The SW Summary: On Viña Concha y Toro’s B Corp Certification, climate change and the yield vs quality debate, plant-based wine bottles, and rewilding in the vineyard
Viña Concha y Toro and subsidiaries join the B Corp Community
Viña Concha y Toro and its subsidiaries have recently received B Corp Certification. This makes it the largest wine company to join the B Corp community, as reported by the latest press release by Concho y Toro. Eduardo Guilisasti, CEO of Viña Concha y Toro, states that “this certification is a major step forward in our commitment to environmental, social and corporate governance issues, which are a fundamental part of our Company’s strategic pillars of growth.”
Tablas Creek: ROC Industry Leadership
In A Must Read Blog, Debbie Gordon explores at length the regenerative organic farming techniques practiced at Tablas Creek in Paso Robles, California. The winery began its regenerative journey in 2018 and in late 2020 became the world’s first Regenerative Organic Certified (ROC) winery. Gordon covers the winery’s specific practices and their impacts, such as its use of winter cover crops, conversion of nitrogen into plant food, replacement of tractors with sheep, and more.
Climate change, yield and wine quality
The relationship between grape yields and quality is a complicated and widely debated topic. The traditional belief that smaller yields produce higher quality wines has long determined the strategy of many winemakers. However, as James Lawrence discusses in Wine-Searcher, global warming is causing many to rethink their approach. As winemakers now have to counterbalance the increasingly significant effects of climate change on vines, decisions on crop level management – already an incredibly nuanced topic – become increasingly complex.
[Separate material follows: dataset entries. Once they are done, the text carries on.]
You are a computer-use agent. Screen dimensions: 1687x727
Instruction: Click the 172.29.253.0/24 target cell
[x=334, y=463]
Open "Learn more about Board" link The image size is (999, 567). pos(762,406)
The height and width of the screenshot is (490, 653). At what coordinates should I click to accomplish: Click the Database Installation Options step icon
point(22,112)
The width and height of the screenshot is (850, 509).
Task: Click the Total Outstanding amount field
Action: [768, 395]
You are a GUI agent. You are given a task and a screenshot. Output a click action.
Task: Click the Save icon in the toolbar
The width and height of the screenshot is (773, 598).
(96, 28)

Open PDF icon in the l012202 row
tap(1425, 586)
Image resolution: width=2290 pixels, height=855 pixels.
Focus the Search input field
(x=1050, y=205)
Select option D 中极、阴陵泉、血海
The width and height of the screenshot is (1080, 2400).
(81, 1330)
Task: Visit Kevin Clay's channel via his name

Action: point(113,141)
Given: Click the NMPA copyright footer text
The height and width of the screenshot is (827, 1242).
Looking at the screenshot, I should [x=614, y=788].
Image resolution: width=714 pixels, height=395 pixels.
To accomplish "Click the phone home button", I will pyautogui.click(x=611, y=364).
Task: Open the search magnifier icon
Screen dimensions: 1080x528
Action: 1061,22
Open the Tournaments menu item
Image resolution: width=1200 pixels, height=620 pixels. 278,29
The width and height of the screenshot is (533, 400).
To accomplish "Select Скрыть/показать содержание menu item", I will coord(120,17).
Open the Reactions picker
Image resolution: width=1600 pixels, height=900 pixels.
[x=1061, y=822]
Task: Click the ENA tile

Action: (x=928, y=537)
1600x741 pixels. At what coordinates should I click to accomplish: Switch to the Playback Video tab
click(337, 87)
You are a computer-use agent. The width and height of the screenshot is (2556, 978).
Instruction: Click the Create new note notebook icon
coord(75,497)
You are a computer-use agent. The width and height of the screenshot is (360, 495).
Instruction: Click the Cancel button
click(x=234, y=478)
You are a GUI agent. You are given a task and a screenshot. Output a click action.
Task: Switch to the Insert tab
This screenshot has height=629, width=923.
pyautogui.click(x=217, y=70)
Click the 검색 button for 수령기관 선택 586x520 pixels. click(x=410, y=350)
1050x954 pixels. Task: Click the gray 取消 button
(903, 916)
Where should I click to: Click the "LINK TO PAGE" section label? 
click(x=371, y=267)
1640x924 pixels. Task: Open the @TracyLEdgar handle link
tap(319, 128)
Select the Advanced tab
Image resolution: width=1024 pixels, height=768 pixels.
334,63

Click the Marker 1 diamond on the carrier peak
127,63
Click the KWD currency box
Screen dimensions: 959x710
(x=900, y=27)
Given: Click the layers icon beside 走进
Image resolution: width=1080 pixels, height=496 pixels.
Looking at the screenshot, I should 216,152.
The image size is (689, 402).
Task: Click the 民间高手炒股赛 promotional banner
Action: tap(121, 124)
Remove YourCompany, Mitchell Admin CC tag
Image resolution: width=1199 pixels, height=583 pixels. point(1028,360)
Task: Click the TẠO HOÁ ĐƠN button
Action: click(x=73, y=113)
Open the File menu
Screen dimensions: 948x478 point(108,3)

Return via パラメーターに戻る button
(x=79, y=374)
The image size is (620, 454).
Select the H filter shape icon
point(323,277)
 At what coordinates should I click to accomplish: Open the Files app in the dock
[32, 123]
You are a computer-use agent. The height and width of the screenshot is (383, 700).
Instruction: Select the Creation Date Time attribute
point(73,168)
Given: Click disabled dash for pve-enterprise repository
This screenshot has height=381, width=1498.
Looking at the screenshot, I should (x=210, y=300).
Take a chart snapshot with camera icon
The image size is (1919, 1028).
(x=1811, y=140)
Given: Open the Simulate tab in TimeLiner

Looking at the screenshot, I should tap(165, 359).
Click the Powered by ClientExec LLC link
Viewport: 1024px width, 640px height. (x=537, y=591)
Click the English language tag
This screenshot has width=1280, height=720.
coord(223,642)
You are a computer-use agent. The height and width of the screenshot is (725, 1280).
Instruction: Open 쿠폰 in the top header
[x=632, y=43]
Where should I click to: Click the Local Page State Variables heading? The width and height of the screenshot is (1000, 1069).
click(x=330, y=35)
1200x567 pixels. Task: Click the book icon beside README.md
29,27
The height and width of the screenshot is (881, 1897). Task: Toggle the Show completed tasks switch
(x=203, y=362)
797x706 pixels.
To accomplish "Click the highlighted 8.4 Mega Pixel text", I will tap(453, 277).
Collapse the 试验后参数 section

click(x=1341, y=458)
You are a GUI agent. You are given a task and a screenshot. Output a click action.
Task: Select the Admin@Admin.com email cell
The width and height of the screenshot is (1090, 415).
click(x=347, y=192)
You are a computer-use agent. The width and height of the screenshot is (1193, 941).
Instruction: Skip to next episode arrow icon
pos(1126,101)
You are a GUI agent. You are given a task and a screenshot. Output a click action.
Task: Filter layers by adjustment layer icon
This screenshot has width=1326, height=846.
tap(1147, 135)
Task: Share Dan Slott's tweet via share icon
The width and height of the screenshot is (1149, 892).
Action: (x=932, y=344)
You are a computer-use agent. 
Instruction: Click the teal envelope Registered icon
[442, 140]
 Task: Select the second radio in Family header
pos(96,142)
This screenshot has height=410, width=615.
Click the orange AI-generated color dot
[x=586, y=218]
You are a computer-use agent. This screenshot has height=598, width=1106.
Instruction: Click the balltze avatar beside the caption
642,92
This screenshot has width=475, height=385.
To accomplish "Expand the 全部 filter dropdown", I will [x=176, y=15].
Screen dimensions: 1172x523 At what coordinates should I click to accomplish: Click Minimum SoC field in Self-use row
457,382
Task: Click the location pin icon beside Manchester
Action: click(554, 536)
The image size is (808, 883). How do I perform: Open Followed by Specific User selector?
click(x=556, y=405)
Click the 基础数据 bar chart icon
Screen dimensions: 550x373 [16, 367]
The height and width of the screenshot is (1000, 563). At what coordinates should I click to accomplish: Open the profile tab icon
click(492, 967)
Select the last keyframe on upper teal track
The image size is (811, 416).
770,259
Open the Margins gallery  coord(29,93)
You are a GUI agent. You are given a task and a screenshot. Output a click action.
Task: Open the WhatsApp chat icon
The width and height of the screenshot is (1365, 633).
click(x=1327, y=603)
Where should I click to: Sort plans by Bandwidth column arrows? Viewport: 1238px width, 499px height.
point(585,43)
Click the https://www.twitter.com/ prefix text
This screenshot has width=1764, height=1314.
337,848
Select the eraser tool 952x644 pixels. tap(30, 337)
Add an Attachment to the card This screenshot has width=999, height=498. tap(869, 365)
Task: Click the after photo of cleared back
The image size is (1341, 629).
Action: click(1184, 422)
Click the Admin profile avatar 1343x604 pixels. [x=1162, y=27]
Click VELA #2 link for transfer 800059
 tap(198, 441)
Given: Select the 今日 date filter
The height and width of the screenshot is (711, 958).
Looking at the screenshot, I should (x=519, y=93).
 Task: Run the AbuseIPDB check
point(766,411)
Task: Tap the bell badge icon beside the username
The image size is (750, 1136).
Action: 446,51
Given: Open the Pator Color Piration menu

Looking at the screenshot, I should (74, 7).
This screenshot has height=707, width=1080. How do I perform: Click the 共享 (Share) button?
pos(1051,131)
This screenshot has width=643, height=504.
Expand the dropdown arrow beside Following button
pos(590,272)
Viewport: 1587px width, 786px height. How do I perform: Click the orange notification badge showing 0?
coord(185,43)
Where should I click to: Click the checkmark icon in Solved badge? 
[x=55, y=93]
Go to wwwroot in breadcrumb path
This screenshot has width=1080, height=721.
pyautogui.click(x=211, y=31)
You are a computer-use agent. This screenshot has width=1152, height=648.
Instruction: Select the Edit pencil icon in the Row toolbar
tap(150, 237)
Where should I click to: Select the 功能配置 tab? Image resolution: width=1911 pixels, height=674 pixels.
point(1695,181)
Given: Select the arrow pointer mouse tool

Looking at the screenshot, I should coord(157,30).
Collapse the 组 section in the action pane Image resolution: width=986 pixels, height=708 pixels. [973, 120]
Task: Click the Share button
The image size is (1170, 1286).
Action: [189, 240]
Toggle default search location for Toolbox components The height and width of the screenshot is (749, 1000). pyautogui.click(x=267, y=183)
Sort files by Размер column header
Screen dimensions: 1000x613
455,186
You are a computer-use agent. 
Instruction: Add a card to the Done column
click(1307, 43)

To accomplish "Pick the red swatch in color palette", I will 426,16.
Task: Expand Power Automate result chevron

The potential of plant-based bottles
In VinePair Katie Brown discusses the potential of plant-based wine bottles, highlighting the 100% flax seed bottle developed by Green Gen Technologies. Despite the limitations of the flax bottles (i.e. high cost, unsuitability for long-cellaring), the company has “recently signed a contract with one of the largest wine and spirits companies in the world.” Although certainly a step in the right direction towards a more sustainable drinks industry, Brown reminds us that the “lower costs and production times” will likely keep glass and plastic as the industry standard for a while to come.
Lindeman’s Carbon Neutral summer campaign
This week saw the launch of Lindeman’s new UK marketing campaign focused on carbon neutrality, reports Meininger’s. The “Step into the Sunshine campaign” aims to increase consumer awareness of the brand’s recent Carbon Neutral certification from the Carbon Trust. The campaign includes a tree-planting scheme, with the company planting one tree per bottle sold, “the creation of carbon-absorbing community murals in London and Bristol”, and more.
Rewilding in the vineyard
In Club Oenologique Adam Lechmere stresses the importance of finding the balance between human intervention and letting nature take its course. He provides examples of the undesirable consequences of both too little control and too much control, illustrating the “fundamental misunderstanding of the relationship of human beings and the natural landscape.” The concept of rewilding, or letting nature take care of itself, is one that “many winemakers have little patience with.” As often stated by Warren Winiarski of Stag’s Leap Wine Cellars, “Terroir is the three Gs: the ground, the grape and the guy.”